What the task requires:
Reproduce every one of the records below verbatim, keeping each line unchanged and in its original order.

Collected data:
■ ■ ■ ■

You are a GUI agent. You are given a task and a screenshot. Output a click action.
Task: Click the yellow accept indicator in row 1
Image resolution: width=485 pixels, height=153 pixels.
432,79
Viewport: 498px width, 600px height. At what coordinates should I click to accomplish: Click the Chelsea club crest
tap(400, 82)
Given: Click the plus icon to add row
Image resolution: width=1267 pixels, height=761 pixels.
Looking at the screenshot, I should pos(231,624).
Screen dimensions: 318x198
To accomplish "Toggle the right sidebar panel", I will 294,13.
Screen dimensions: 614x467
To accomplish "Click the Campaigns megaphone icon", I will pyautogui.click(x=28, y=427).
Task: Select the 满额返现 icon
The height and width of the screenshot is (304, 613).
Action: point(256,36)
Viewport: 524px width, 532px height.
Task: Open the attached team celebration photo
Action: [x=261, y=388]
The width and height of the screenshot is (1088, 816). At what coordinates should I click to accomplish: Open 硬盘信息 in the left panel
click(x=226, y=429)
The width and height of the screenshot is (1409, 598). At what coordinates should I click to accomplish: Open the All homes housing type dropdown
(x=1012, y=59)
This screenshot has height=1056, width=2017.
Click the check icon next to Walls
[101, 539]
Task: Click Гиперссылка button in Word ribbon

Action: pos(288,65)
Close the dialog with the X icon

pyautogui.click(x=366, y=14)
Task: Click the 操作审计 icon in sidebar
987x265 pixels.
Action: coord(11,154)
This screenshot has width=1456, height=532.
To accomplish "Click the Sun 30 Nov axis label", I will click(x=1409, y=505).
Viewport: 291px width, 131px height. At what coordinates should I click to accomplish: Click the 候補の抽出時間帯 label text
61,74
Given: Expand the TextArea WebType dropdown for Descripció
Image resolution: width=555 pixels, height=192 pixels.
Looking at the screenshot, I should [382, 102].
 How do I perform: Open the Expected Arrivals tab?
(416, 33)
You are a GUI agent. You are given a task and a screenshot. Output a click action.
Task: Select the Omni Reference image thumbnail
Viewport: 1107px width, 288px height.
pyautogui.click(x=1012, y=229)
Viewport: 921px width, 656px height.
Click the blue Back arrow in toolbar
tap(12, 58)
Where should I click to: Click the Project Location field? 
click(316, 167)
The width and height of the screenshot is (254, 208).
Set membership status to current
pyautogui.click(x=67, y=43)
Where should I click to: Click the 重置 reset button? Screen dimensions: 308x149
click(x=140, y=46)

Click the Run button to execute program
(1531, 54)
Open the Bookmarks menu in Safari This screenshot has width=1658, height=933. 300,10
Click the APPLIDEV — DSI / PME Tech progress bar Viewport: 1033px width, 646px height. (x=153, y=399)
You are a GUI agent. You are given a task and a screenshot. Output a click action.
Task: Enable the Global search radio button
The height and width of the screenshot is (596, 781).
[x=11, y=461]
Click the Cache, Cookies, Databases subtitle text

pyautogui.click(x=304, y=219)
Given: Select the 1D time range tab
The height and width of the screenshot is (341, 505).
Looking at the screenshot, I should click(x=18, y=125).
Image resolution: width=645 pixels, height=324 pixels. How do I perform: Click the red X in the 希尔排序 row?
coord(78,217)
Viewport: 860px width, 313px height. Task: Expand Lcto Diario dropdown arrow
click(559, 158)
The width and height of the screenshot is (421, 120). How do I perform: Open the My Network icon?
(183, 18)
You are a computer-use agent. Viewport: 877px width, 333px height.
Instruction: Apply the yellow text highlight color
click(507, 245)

■ ■ ■ ■

Finished task:
You are a GUI agent. You are given a task and a screenshot. Output a click action.
Task: Click the yellow accept indicator in row 1
Image resolution: width=485 pixels, height=153 pixels.
432,79
Viewport: 498px width, 600px height. At what coordinates should I click to accomplish: Click the Chelsea club crest
tap(400, 82)
Given: Click the plus icon to add row
Image resolution: width=1267 pixels, height=761 pixels.
Looking at the screenshot, I should pos(231,624).
Screen dimensions: 318x198
To accomplish "Toggle the right sidebar panel", I will 294,13.
Screen dimensions: 614x467
To accomplish "Click the Campaigns megaphone icon", I will pyautogui.click(x=28, y=427).
Task: Select the 满额返现 icon
The height and width of the screenshot is (304, 613).
Action: point(256,36)
Viewport: 524px width, 532px height.
Task: Open the attached team celebration photo
Action: [x=261, y=388]
The width and height of the screenshot is (1088, 816). At what coordinates should I click to accomplish: Open 硬盘信息 in the left panel
click(x=226, y=429)
The width and height of the screenshot is (1409, 598). At what coordinates should I click to accomplish: Open the All homes housing type dropdown
(x=1012, y=59)
This screenshot has height=1056, width=2017.
Click the check icon next to Walls
[101, 539]
Task: Click Гиперссылка button in Word ribbon

Action: pos(288,65)
Close the dialog with the X icon

pyautogui.click(x=366, y=14)
Task: Click the 操作审计 icon in sidebar
987x265 pixels.
Action: coord(11,154)
This screenshot has width=1456, height=532.
To accomplish "Click the Sun 30 Nov axis label", I will click(x=1409, y=505).
Viewport: 291px width, 131px height. At what coordinates should I click to accomplish: Click the 候補の抽出時間帯 label text
61,74
Given: Expand the TextArea WebType dropdown for Descripció
Image resolution: width=555 pixels, height=192 pixels.
Looking at the screenshot, I should [382, 102].
 How do I perform: Open the Expected Arrivals tab?
(416, 33)
You are a GUI agent. You are given a task and a screenshot. Output a click action.
Task: Select the Omni Reference image thumbnail
Viewport: 1107px width, 288px height.
pyautogui.click(x=1012, y=229)
Viewport: 921px width, 656px height.
Click the blue Back arrow in toolbar
tap(12, 58)
Where should I click to: Click the Project Location field? 
click(316, 167)
The width and height of the screenshot is (254, 208).
Set membership status to current
pyautogui.click(x=67, y=43)
Where should I click to: Click the 重置 reset button? Screen dimensions: 308x149
click(x=140, y=46)

Click the Run button to execute program
(1531, 54)
Open the Bookmarks menu in Safari This screenshot has width=1658, height=933. 300,10
Click the APPLIDEV — DSI / PME Tech progress bar Viewport: 1033px width, 646px height. (x=153, y=399)
You are a GUI agent. You are given a task and a screenshot. Output a click action.
Task: Enable the Global search radio button
The height and width of the screenshot is (596, 781).
[x=11, y=461]
Click the Cache, Cookies, Databases subtitle text

pyautogui.click(x=304, y=219)
Given: Select the 1D time range tab
The height and width of the screenshot is (341, 505).
Looking at the screenshot, I should click(x=18, y=125).
Image resolution: width=645 pixels, height=324 pixels. How do I perform: Click the red X in the 希尔排序 row?
coord(78,217)
Viewport: 860px width, 313px height. Task: Expand Lcto Diario dropdown arrow
click(559, 158)
The width and height of the screenshot is (421, 120). How do I perform: Open the My Network icon?
(183, 18)
You are a computer-use agent. Viewport: 877px width, 333px height.
Instruction: Apply the yellow text highlight color
click(507, 245)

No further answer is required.